Instinct as seen from a biological standpoint is something extremely conservative, so much so that it seems to be almost inalterable.

This is a fact one should not overlook in talking to a scientist.

It is a regular fact in the animal kingdom.

It is only man that shows a certain unreliability concerning the functioning of his instincts, and it is only civilized man who is capable of losing sight of his instincts to a certain extent and under certain conditions.

If he is nothing but instinctive he collides with his civilization, and if he gets a bit too far away from his instinctive basis he gets neurotic.

There is a certain optimum between the two extremes.

Transformation of instinct, therefore, can only concern a small part of it and it takes untold thousands of years until a noticeable change is effected.

This is the transformation envisaged by the biologist.

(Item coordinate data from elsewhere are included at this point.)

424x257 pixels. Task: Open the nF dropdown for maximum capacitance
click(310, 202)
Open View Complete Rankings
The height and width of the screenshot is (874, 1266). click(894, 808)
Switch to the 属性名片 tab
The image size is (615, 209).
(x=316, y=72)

But the kind of transformation which the psychologist has in mind is something else and cannot be compared to the biological effect, as it is not a “real” change such as is understood by a natural scientist.

It is rather a “psychological” change, a change brought about by a psychological superstructure: a relatively small amount of instinctive energy (i.e., energy of the instinct) is led over into another form, i.e., a thought or feeling-form (idea and value) upon the basis and with the help of a pre-existing archetype.

This is done for instance by a ritual anamnesis of an archetypal figure.

You can observe this procedure in nearly all renewal or rebirth mysteries: there is an invocation and dramatic representation of the (spiritual) ancestor and his deeds.

The “constellate” (or stimulate) the latent analogous archetype in the and its inherent fascination causes the instinctive energy (libido) to deviate from its original, biological
course and to adhere to its spiritual counterpart.

See for instance the hermeneutic conception of the Cantic.

Cant., where Christ corresponds to the “spiritual ancestor” or archetype of man (as Adam secundus), while the fundamental instinctive basis is represented by an indubitable erotic situation.

I am most grateful to you for the information about St. Thomas and for the interesting news.

I had no idea th at my work would find so much attention.

Hoping you are always in good health,

I remain,

Yours sincerely,

C.G. Jung ~Carl Jung, Letters Vol. 1, Pages 412-414.